Input material:
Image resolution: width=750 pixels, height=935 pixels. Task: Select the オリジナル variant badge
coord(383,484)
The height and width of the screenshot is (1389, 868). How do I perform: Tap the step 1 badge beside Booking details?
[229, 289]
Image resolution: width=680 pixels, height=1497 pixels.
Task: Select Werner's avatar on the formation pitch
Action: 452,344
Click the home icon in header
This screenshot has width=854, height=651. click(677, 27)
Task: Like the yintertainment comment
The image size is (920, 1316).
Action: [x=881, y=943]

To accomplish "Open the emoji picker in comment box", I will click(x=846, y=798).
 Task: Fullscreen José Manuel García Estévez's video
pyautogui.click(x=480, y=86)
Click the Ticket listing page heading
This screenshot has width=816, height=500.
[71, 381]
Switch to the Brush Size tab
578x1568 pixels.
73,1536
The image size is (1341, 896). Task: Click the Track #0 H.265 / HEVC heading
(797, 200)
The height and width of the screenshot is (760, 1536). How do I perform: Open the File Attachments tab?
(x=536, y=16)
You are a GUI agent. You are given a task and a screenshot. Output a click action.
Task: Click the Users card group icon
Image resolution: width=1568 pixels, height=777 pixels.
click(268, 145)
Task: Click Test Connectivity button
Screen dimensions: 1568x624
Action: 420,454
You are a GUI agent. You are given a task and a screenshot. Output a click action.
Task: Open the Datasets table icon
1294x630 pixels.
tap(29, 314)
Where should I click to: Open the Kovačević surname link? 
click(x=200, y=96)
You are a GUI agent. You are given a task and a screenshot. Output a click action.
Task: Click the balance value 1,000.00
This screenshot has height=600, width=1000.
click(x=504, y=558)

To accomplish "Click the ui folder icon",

Task requirements: How many lines in the records above contain the word "comment"? Reply with the number and nothing more.

Response to the exercise: 2